Segundo a Universidade de Georgetown, os atores e escritores têm alguma margem de manobra, pois os sindicatos que os representam podem participar em negociações coletivas e têm fundos de greve que podem ser utilizados para apoiar os seus associados.
Os estúdios podem manter o braço de ferro ainda por mais tempo, devido à influência que possuem na indústria do entretenimento e ao seu poder financeiro. Controlam a produção, a distribuição e a propriedade intelectual, são eles a decidir os filmes e programas que são produzidos, bem como os que são transmitidos.
O que é que os argumentistas ganham com este acordo?
- Aumento na remuneração;
- Proteção no uso de inteligência artificial (IA);
- Aumentos das indemnizações para os conteúdos transmitidos em streaming;
- Concessões dos estúdios em matéria de pessoal mínimo para os programas de televisão;
- Garantias de que a tecnologia de inteligência artificial não irá interferir nos créditos e nas indemnizações dos argumentistas;
- Garantia de que os estúdios não vão usar Inteligência Artificial (IA) para substituir profissionais e recebimento de verbas no modelo de transmissão através de plataformas como a Netflix.

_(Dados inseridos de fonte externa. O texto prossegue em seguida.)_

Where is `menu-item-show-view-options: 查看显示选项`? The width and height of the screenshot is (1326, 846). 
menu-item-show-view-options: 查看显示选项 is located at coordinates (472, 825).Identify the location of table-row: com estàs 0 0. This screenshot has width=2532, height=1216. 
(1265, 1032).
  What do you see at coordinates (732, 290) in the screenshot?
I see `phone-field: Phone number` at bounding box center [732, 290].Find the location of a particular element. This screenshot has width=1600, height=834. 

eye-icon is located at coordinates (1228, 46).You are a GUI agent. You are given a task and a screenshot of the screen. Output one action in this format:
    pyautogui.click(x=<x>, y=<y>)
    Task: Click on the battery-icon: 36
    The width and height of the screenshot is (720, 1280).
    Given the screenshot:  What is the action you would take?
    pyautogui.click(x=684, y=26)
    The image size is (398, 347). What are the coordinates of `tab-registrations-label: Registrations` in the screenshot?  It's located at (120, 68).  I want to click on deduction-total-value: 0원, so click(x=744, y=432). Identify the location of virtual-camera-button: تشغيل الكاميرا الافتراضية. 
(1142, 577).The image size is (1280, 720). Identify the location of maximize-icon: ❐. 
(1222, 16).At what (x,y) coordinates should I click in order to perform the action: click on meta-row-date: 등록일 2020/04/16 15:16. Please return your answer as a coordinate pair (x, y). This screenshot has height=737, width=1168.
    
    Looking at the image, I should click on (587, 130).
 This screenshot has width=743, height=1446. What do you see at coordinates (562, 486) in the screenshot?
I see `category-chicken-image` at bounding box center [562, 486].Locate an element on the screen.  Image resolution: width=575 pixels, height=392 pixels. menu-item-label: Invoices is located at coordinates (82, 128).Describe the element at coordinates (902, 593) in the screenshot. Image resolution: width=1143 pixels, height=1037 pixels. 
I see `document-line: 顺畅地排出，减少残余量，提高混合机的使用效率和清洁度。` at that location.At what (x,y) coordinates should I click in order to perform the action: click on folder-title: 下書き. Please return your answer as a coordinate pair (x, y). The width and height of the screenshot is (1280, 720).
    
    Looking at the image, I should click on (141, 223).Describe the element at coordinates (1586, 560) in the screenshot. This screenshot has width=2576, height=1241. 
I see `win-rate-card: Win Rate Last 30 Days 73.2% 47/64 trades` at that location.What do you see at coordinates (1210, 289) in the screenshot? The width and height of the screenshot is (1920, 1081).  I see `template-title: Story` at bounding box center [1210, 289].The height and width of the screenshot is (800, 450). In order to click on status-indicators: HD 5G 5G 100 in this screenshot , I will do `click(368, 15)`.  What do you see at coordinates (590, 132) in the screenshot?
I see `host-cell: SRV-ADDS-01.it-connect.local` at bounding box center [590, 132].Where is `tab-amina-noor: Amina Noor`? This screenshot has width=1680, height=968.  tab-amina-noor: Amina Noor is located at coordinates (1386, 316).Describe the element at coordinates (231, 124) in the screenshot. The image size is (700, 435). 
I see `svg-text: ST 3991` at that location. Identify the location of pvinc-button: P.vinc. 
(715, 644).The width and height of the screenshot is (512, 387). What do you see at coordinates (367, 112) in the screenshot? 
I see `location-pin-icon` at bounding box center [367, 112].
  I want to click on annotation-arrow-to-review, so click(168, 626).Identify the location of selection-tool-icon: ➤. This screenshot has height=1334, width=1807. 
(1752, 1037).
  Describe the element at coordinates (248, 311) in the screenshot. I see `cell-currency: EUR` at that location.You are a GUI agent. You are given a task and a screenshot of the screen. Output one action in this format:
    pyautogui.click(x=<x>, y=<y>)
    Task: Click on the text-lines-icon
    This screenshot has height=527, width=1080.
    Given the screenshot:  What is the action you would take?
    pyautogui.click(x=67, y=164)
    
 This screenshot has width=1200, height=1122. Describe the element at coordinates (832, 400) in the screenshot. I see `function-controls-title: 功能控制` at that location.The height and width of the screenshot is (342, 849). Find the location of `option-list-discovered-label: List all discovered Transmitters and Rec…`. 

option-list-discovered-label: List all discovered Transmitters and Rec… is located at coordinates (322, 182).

Depois de uma maratona de cinco dias em que, segundo o “New York Times”, vários líderes seniores dos estúdios se juntaram às negociações, o acordo ainda tem de ser aprovado pela liderança e pelos membros do WGA antes de a greve terminar oficialmente. Será válido durante os próximos três anos.
Como será o futuro?
Assim que o acordo for aceite, os argumentistas vão voltar ao trabalho, regressando, por exemplo, os talk shows. No entanto, a indústria televisiva e cinematográfica de Hollywood vai continuar com alguns impedimentos, tendo em conta que a greve dos atores irá continuar e, até à data, ainda não foram retomadas negociações entre o sindicato dos atores e os estúdios.
Para além desta greve contra o grupo que representa os estúdios, os membros do sindicato dos atores de Hollywood (SAG-AFTRA) votaram a favor de uma greve caso falhem as negociações com as empresas de videojogos, que começam dia 26. "É hora de as empresas de videojogos pararem de jogar e levarem a sério a possibilidade de chegar a um acordo", afirmou Fran Drescher (a presidente do SAG-AFTRA) em comunicado divulgado na segunda-feira.
Segundo Jorge Leitão Ramos, crítico e historiador de cinema que acompanha a indústria há décadas, as implicações económicas vão tornar-se mais evidentes no futuro, quando for notório o atraso nas produções.
As questões relacionadas com a IA também se transpõem para a greve dos atores: exemplo disso é forma como é possível criar réplicas digitais das suas imagens. O receio é que tal possa ser feito sem pagamento ou aprovação por parte dos mesmos.
A greve dos atores tem, no entanto, outras reivindicações. Entre outras coisas, os atores querem 2% das receitas totais geradas no streaming. Jorge Leitão Ramos admite que é necessário que estes 2% sejam atribuídos e que os lesados incluam, além dos atores, os próprios cinemas, visto que os filmes estão cada vez menos tempo em sala.
O crítico frisa que, depois de resolvida a questão com os argumentistas, os estúdios vão agora dar prioridade ao acordo com os atores, que poderá ser mais célere – os precedentes da discussão complexa com os argumentistas devem facilitar o processo.
E quanto a repercussões no resto do mundo? Leitão Ramos não prevê necessariamente uma vaga de greves, mas sim que determinadas questões contratuais e práticas se tornem padrão.